We’d already written The Lunatics (Have Taken Over the Asylum), which I always thought was a potential follow-up to Ghost Town. Instead, it became our first single as Fun Boy Three. Terry Hall, our singer, came up with the name, which was deliberately ironic.
We all shared an apartment in Notting Hill, London. We’d watch football, I’d strum my guitar and we’d talk and talk. Then I’d just leave Terry alone. He’d smoke a cigarette and write some lyrics. Life under Margaret Thatcher had inspired the Specials’ songs. With Lunatics, Terry wrote about nuclear war and the then US president Ronald Reagan, the idea being that the world was being run by lunatics. Forty years later, nothing’s changed.
We wanted a more percussive sound and built the song from the ground up, creating the rhythm using conga drums. Terry wrote the melody on a keyboard – he was so talented. At the time, everyone was starting to use electronic Linn drums and suchlike but the conga groove was almost Afrobeat. In the studio, Terry would sometimes do a guide vocal but then he’d go back and do the vocals at five or six in the morning. He was a complex man. I often wonder whether being traumatised by abuse in childhood triggered his creativity.
Before last Christmas, when Terry was dying, I was in Jamaica and dreamed about him, seeing his face when he was 17 and first joined the Specials. In my dream, I looked at him and said: “You look good, man.” He never answered, smiled and was gone. Our box set was planned before he died: I hope it will give people a way to celebrate what a great and amazing artist he was. From now on, everything I do will be about remembering Terry.
Neville Staple, backing vocals, percussion
In the Specials, everything was going great – and then it wasn’t. There were arguments about money and about tax, and we wanted to put our own ideas in, which we didn’t feel able to. You don’t think about whether it’s a good idea to walk away from a very successful band who’ve just had a No 1 single; you just want to go where there are fewer arguments. Our decision to leave was vindicated when the new group was accepted.

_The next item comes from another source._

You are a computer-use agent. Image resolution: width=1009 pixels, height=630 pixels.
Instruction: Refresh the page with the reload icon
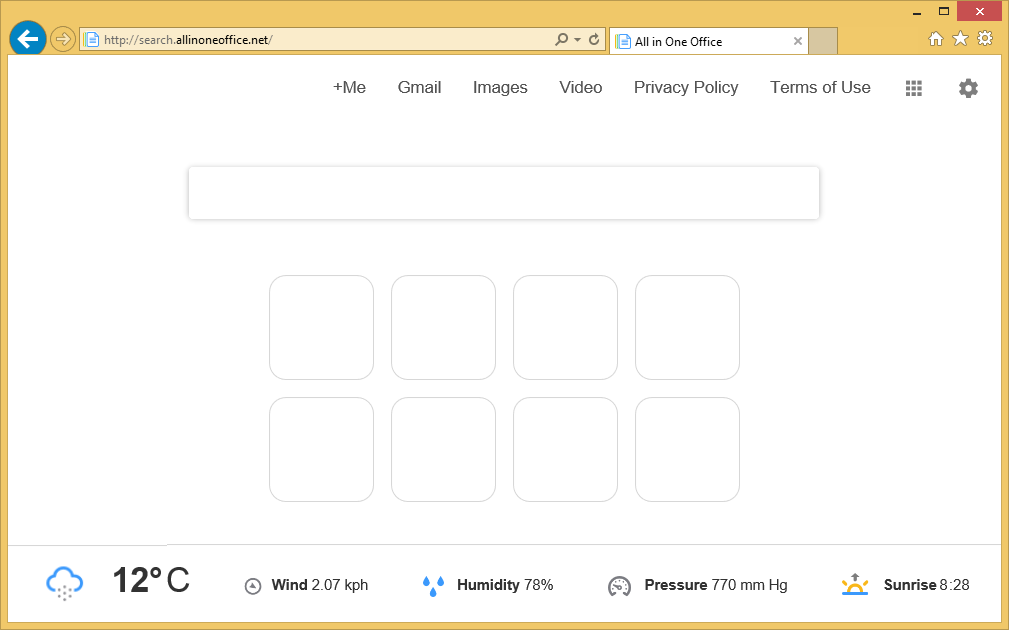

For me, Fun Boy Three was something different. People always told us: “You lot look miserable.” So the name was a play on that. Lunatics was the first song we wrote together. I’d played percussion in bands before the Specials – with people like Ray King or Lieutenant Pigeon – so the change in sound, away from ska, was easy for me. Everyone joined in on percussion. The producer, Dave Jordan, got on great with us in the Specials and knew what we were like. So when we went for a new sound, he knew where we were coming from. On the first album, Terry found the Bananarama girls and got them in to sing with us. It wasn’t just guys doing music.

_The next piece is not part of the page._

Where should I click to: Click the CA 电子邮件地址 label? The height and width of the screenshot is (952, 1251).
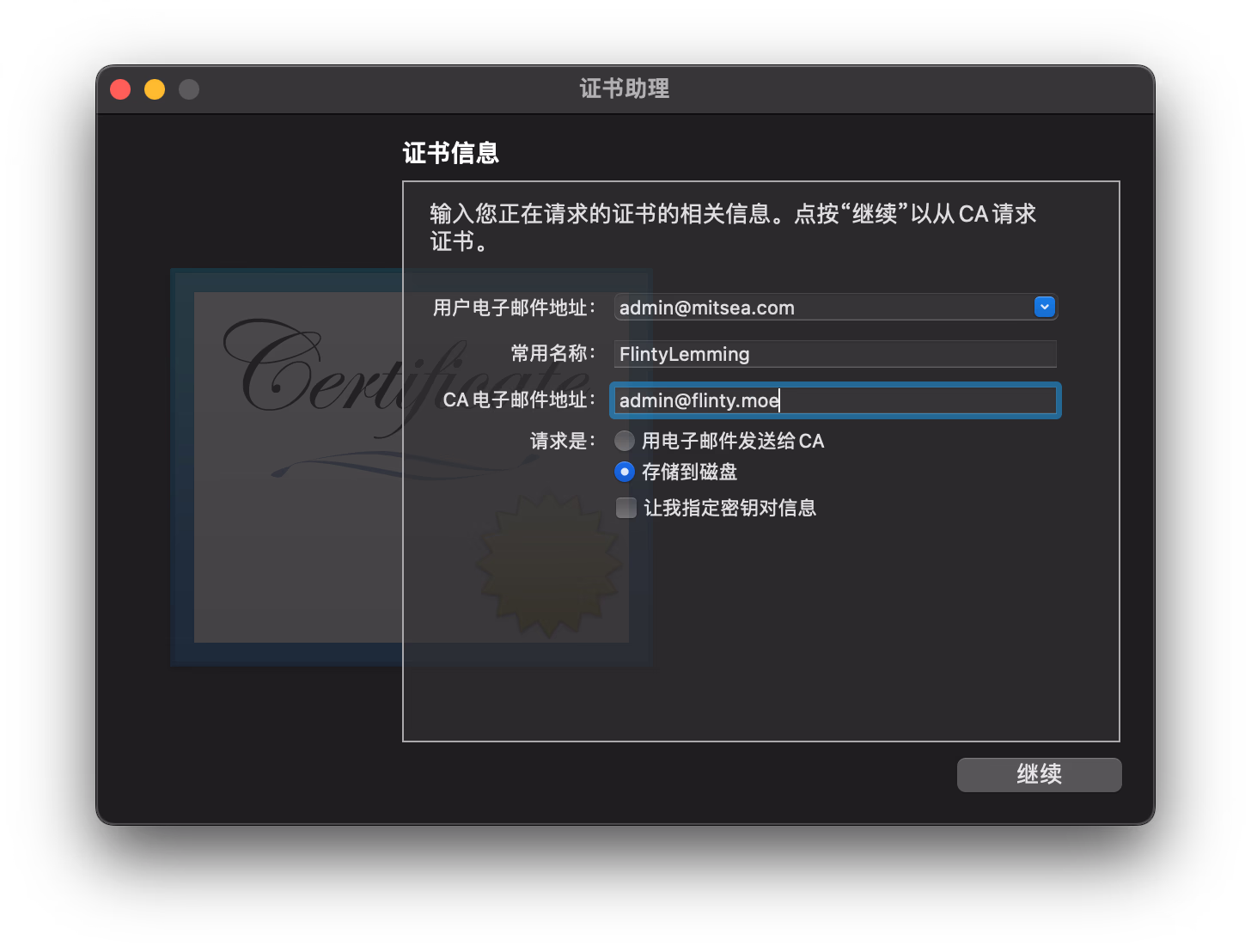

At the time, there was a lot of fighting everywhere, police doing stop and search. It felt like everyone was being watched, too, hence the lines, “They’re watching every move we make / We’re all included on their list.” I always thought the first line, “I see a clinic full of cynics”, was about parliament. Reagan, global starvation … all the things in the lyrics were happening at the time. People were even making nuclear bunkers in their gardens.

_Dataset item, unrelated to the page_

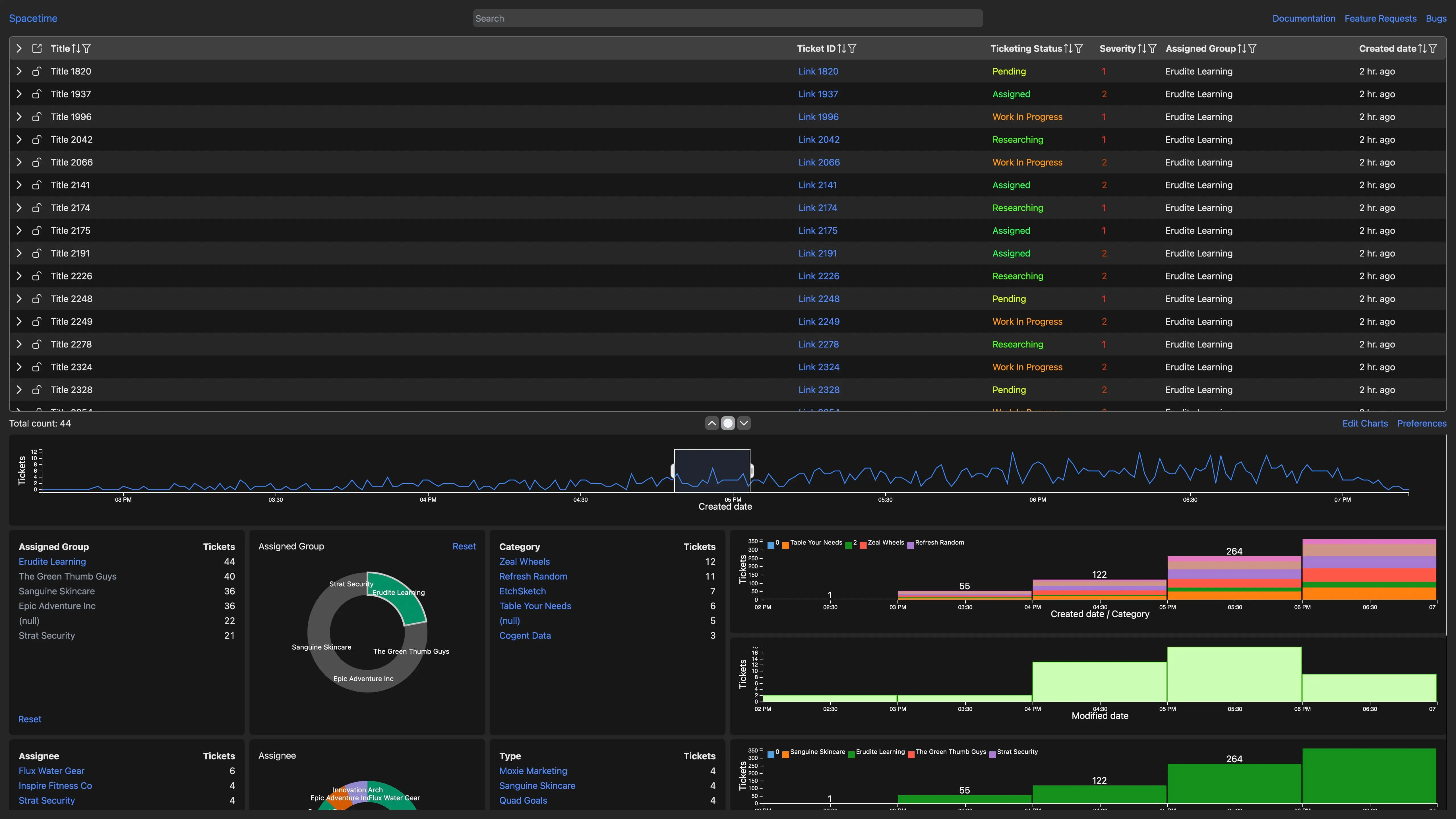Click the open-in-new-window icon in table header

coord(37,49)
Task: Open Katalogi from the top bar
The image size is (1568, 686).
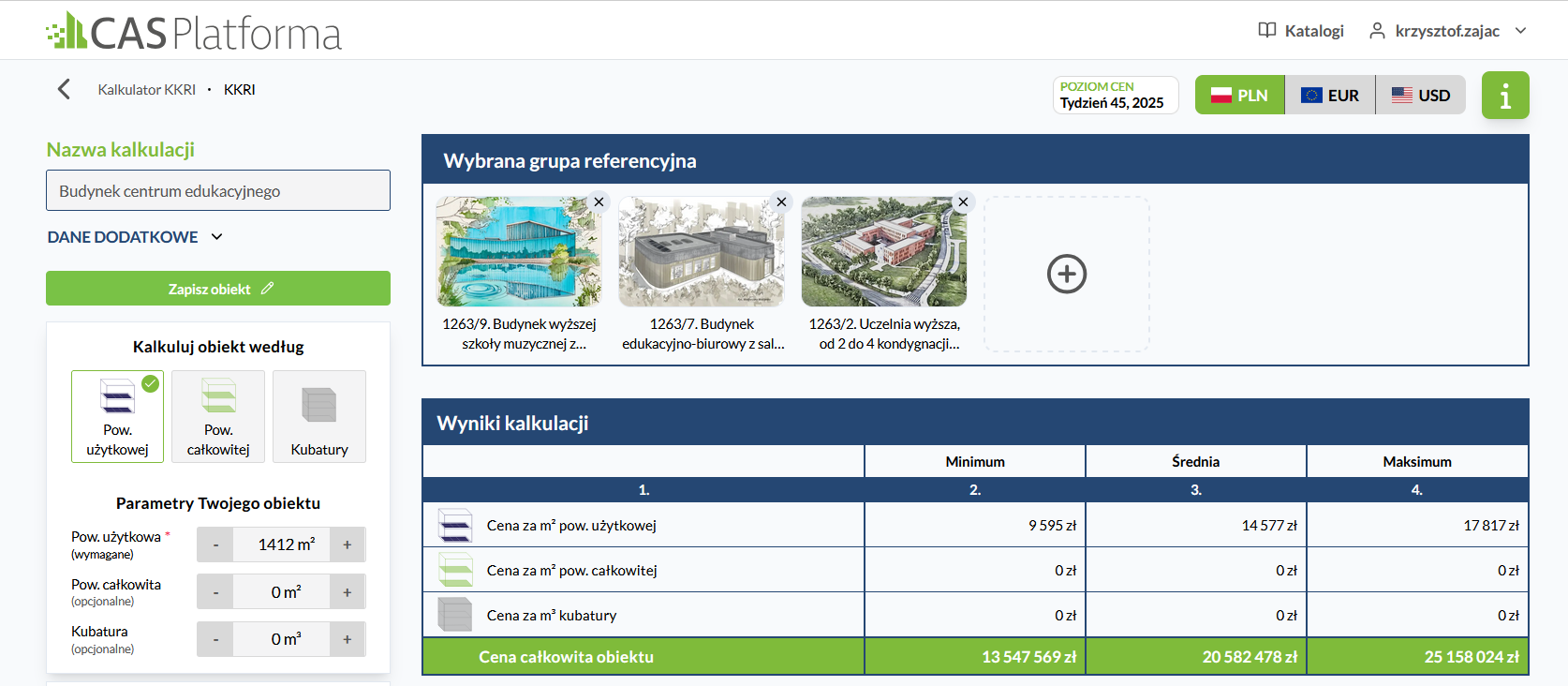Action: pos(1301,31)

I suppose putting out a very political song as the first single was a bold statement but you don’t think: “Will we still be big?” It’s just what you want to do. Fun Boy Three don’t get as much acclaim as the Specials but whenever I play festivals with my band, kids sing all the Specials songs and the Fun Boy Three ones as well. Whenever we were together, we were like family, so it’s been a big shock losing Terry. Whenever I do Fun Boy Three songs, I always dedicate them to him.